• [Assignment]: Could you retype exactly the lines below between the one holding "This screenshot has height=1050, width=950." and the one holding "Given: Click the Perseverance & Grit badge", inclusive, leaving out any pictures?

Data for processing Block Start

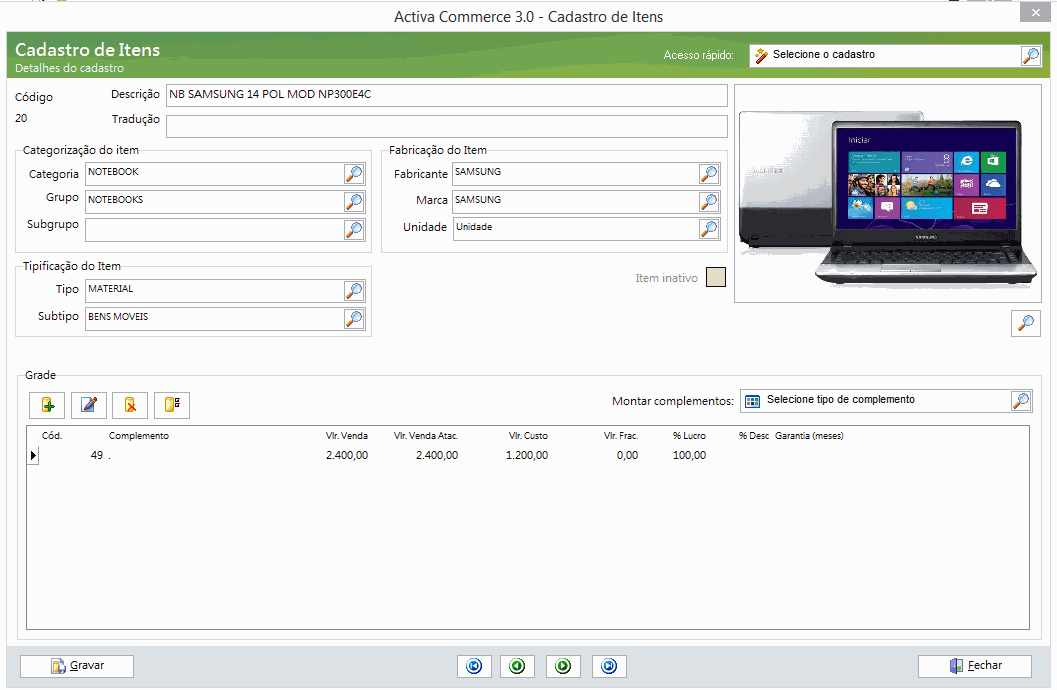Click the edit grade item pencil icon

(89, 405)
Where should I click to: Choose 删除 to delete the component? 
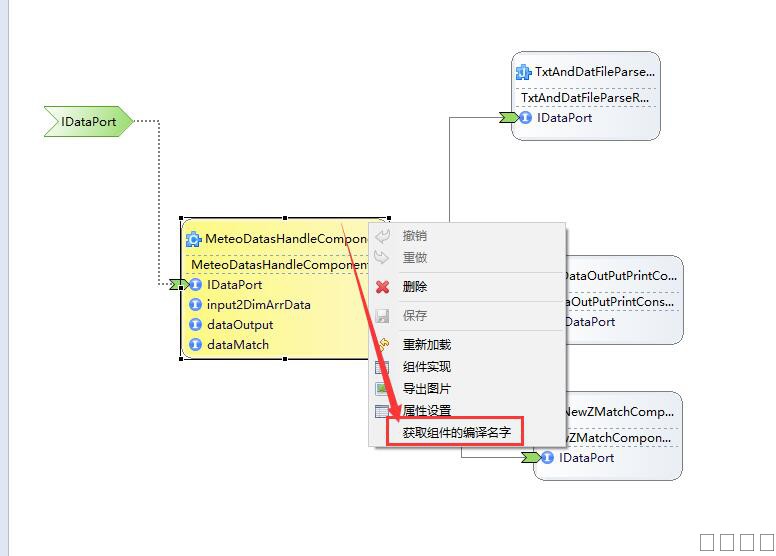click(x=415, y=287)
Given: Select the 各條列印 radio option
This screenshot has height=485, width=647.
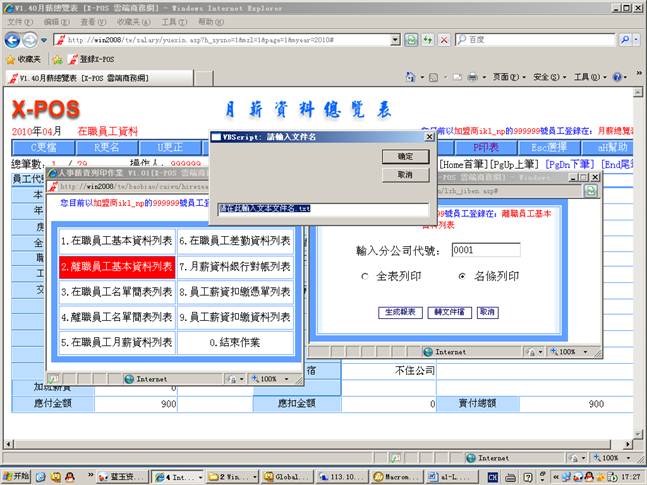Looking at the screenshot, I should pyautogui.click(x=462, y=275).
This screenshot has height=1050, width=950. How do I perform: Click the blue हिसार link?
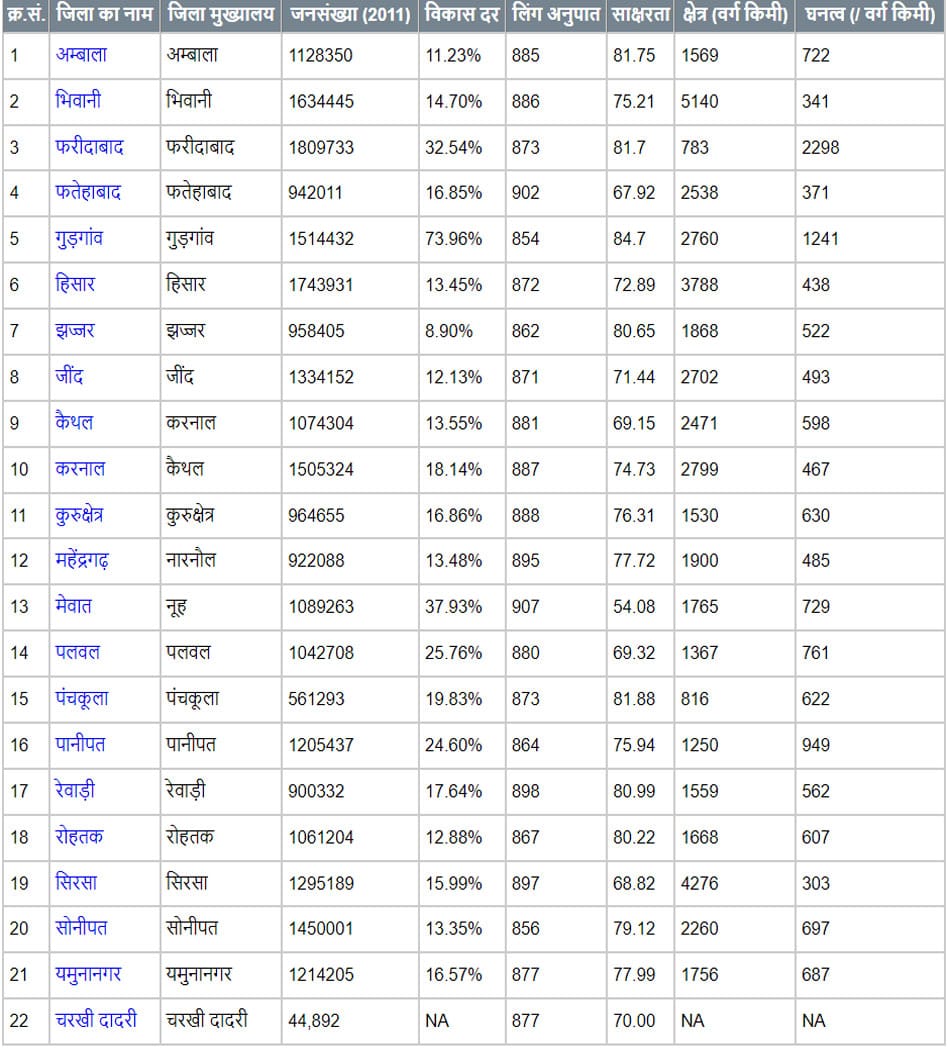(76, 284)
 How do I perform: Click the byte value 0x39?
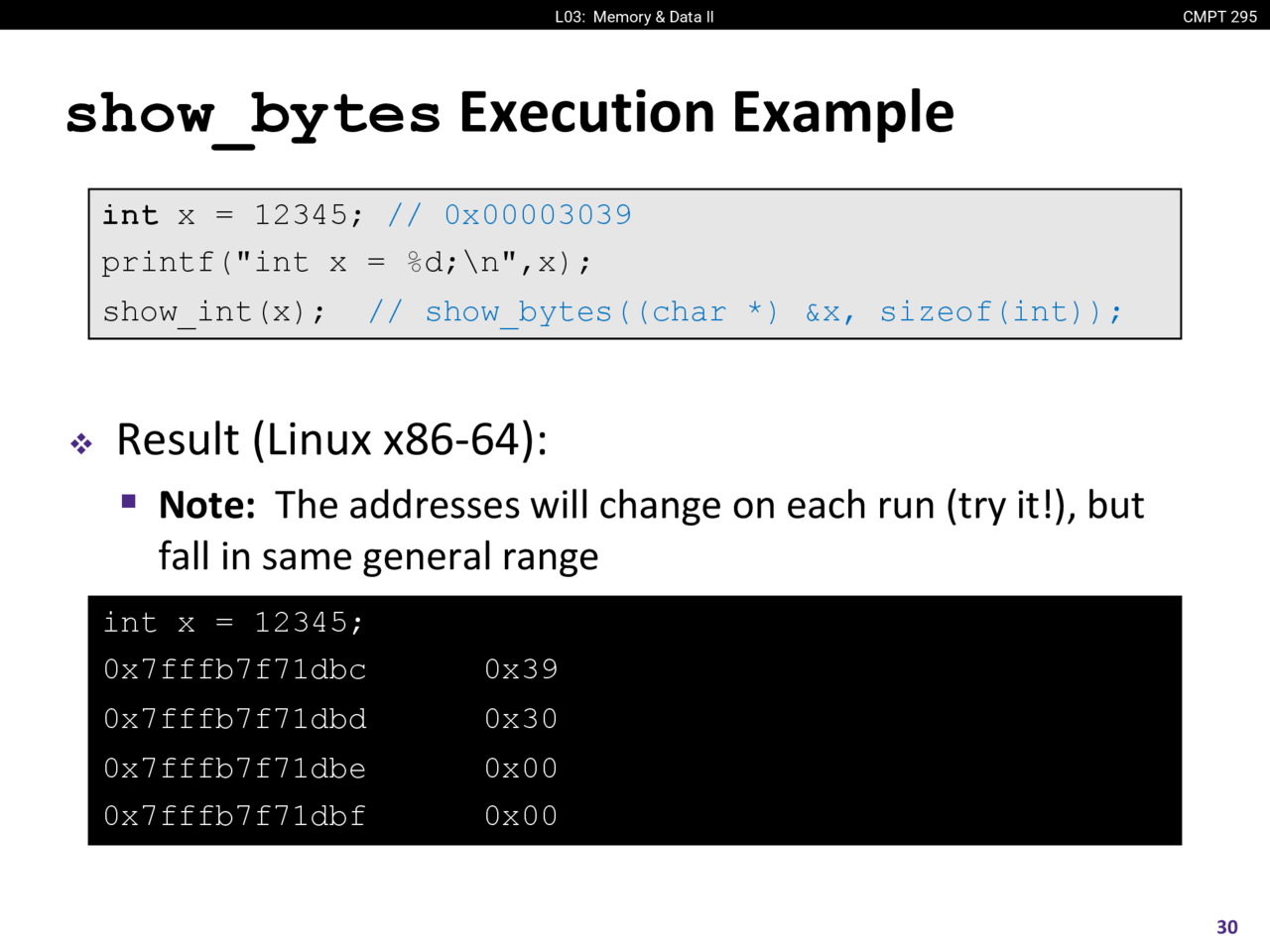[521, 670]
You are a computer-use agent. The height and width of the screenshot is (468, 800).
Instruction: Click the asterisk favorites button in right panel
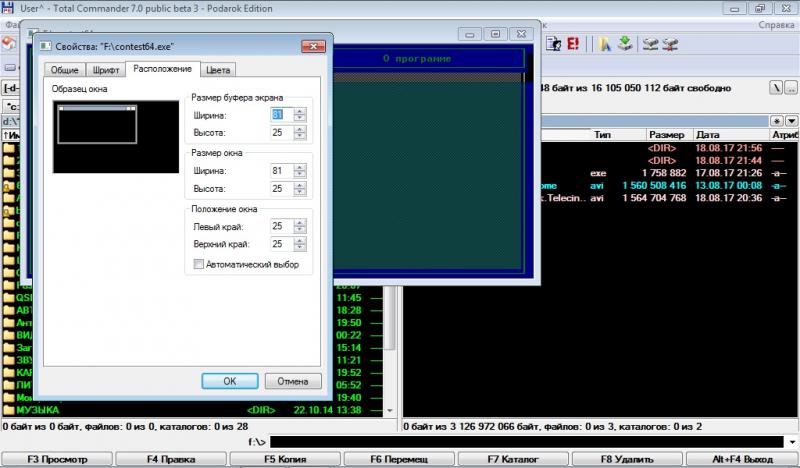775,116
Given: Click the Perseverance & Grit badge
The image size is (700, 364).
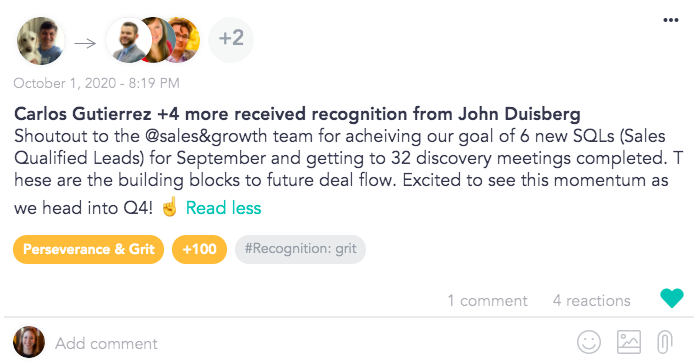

Data for processing Block End

• [Answer section]:
This screenshot has height=1050, width=950. How do I perform: Click the blue हिसार link?
(76, 284)
 How do I perform: Click the byte value 0x39?
[521, 670]
You are a computer-use agent. The height and width of the screenshot is (468, 800).
Instruction: Click the asterisk favorites button in right panel
775,116
Given: Click the Perseverance & Grit badge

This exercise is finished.